Nasser Al-Attiyah builds Dakar Rally lead entering final stage

LIMA, Peru -- Nasser Al-Attiyah won the penultimate stage to extend his Dakar Rally lead to nearly an hour on Wednesday, and rider Toby Price finished with his main rivals to keep the motorbike lead in Peru.

Once again, Al-Attiyah avoided the trouble his other rivals found on the 313-kilometer, four-hour loop in the dunes around Pisco.

Stephane Peterhansel, the most successful driver in the world's toughest rally, quit 26 kilometers in when co-driver David Castera hurt his back. It's the first time in 10 years that the 13-time champion has abandoned the race, and only the fourth time in 31 years. He was fourth overall at the time.

Sebastien Loeb, third overall, was gunning for a fifth stage win until his transmission broke about 60 kilometers from the finish. Then his spare broke 40 kilometers out. He lost more than an hour and remained third on the stage, but overall fell two hours behind Al-Attiyah.

Cyril Despres took over the stage lead but flipped his car about 20 kilometers from the finish. By the time help came, he'd lost 39 minutes.

That left Al-Attiyah able to play it safe, and he won the stage by five minutes from Nani Roma to extend his lead over Roma in the general standings to 51 minutes. He looks set to celebrate a third Dakar victory on Thursday after the short drive into Lima.

"Every day we work very hard to be fast and not make mistakes," Al-Attiyah said. "Me and Mathieu (Baumel, co-driver), the team, work very hard to keep our car fit. The buggy is a good car. We've followed our strategy from the beginning. We've been leading since stage three and building up the (gap) every day. We're quite happy."

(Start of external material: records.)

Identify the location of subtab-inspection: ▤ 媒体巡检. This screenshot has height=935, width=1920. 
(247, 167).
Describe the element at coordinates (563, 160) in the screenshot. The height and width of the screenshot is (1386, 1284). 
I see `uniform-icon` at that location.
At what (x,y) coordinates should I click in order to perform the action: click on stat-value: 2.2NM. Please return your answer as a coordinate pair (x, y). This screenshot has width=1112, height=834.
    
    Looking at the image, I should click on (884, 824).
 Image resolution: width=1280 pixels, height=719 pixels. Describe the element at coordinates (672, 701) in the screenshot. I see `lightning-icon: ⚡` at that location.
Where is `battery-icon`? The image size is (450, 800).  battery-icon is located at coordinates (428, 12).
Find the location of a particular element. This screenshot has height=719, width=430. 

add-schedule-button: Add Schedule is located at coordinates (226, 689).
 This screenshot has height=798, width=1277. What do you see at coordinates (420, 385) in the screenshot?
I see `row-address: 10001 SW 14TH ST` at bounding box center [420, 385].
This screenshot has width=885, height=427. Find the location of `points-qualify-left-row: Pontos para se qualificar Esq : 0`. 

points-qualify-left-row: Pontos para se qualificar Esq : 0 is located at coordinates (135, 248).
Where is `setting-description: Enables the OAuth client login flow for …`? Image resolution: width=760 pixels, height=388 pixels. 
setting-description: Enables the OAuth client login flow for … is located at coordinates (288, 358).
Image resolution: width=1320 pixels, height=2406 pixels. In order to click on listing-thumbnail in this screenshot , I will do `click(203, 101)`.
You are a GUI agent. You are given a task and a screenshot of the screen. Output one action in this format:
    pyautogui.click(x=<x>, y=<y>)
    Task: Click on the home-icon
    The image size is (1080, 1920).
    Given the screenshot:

The motorbike drama started before the stage. British rider Sam Sunderland, the 2017 champion in title contention at fourth, was penalized an hour. Argentine rider Kevin Benavides, in the top 10, was penalized three hours. Then Adrien van Beveren, fifth overall, suffered a broken engine with 16 kilometers to go and was out.

That left a clear top three of Price, Pablo Quintanilla, and defending champion Matthias Walkner, all within six minutes of each other. But nobody attacked. From a mass start, they rode together and finished together -- behind stage winner Michael Metge of Argentina -- and retained their overall positions.

Walkner said there was chaos when the first rider got lost, and the race leaders followed him. Nobody then wanted to take a risk.

"It seemed an easy day, but it wasn't. There was more to lose on a day like this than to win, so I just tried to stay with the top guys in front and do nothing stupid," Walkner said. "The chance for the podium is quite good."

Price was content. The 2016 champion is nursing a sore right wrist.

"I know it's going to be very hard tomorrow, and I'll give it my best," Price said. "I know I'm likely to be on the podium tomorrow, and it's amazing, but I want to win."

Quintanilla, only a minute behind Price, promised to "give it my 100 percent to win the race" for his first Dakar title.